U.S. citizens and Green Card holders can petition their spouses for permanent residency in the United States. The process starts with a Form I-130 Petition for Alien Relative where the petitioner bears the burden of proving that the marriage is real and that the foreign national spouse qualifies for the classification sought. https://www.uscis.gov/i-130
The U.S. citizen or the Green Card holder is known as the petitioner. Their foreign-born spouse is known as the beneficiary of the petition. The petitioner and the beneficiary must qualify for the benefit sought at the time of filing.
Spouses of U.S. citizens are considered “Immediate Relatives.” This may prove very beneficial for many cases, especially when the beneficiary has worked in the U.S. without authorization or overstayed a non-immigrant visa.
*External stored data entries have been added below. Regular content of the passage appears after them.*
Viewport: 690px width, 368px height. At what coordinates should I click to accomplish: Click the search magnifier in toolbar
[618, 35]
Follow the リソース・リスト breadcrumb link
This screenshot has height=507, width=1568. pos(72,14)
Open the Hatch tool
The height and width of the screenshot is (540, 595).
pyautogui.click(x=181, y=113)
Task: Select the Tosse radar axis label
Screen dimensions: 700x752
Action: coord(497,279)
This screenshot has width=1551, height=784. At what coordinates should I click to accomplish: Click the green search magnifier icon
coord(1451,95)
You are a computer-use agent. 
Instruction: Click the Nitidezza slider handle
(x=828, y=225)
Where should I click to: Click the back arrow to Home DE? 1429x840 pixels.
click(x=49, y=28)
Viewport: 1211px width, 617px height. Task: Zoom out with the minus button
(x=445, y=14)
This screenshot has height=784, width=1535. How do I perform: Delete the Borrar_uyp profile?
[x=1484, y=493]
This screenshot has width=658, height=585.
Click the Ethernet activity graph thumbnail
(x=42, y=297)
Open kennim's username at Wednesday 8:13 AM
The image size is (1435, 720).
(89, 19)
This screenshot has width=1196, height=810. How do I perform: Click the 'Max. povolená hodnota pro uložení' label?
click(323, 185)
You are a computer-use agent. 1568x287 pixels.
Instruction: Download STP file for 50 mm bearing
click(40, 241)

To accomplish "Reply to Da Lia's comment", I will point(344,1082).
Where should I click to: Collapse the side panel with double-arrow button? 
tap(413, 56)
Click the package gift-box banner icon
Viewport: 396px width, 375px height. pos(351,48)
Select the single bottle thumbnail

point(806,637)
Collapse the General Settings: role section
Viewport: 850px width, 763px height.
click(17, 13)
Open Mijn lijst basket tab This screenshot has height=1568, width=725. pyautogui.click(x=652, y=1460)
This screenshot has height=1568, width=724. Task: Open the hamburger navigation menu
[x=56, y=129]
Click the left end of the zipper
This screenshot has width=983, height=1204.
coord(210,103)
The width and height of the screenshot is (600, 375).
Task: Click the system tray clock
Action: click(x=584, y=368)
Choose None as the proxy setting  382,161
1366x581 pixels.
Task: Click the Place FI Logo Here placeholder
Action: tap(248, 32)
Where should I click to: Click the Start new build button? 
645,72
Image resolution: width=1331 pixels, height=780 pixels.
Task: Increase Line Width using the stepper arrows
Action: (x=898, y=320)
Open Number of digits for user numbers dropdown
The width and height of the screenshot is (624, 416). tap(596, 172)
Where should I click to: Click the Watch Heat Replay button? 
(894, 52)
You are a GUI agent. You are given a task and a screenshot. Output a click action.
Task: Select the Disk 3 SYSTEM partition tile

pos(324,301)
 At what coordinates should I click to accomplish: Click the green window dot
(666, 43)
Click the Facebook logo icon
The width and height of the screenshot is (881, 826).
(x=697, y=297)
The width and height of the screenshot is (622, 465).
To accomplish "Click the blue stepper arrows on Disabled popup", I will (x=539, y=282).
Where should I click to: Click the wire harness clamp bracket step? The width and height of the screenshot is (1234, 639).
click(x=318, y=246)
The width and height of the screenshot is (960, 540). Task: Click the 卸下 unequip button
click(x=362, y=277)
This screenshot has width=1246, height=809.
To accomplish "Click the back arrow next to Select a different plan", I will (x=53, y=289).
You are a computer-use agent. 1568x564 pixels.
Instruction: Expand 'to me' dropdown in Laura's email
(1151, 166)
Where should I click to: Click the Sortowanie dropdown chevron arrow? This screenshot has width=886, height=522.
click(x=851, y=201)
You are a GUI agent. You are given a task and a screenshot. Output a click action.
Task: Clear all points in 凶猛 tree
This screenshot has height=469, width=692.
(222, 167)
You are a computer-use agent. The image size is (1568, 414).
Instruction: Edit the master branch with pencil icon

Spouses of Green Card holders, on the other hand, fall under a preference category. They do not get all the same benefits as the spouses of U.S. citizens described above.
Family Based Immigration
The Green Card Process for the Beneficiary
In some cases, a beneficiary that is present in the United States may file for their green card (Form I-485) at the same time the petitioner files the Form I-130 Petition. This is known as “concurrent filing.” The process generally concludes with an interview at the local USCIS office. The petitioner and the beneficiary must appear for this interview with an Immigration Officer who will make the final decision on the case.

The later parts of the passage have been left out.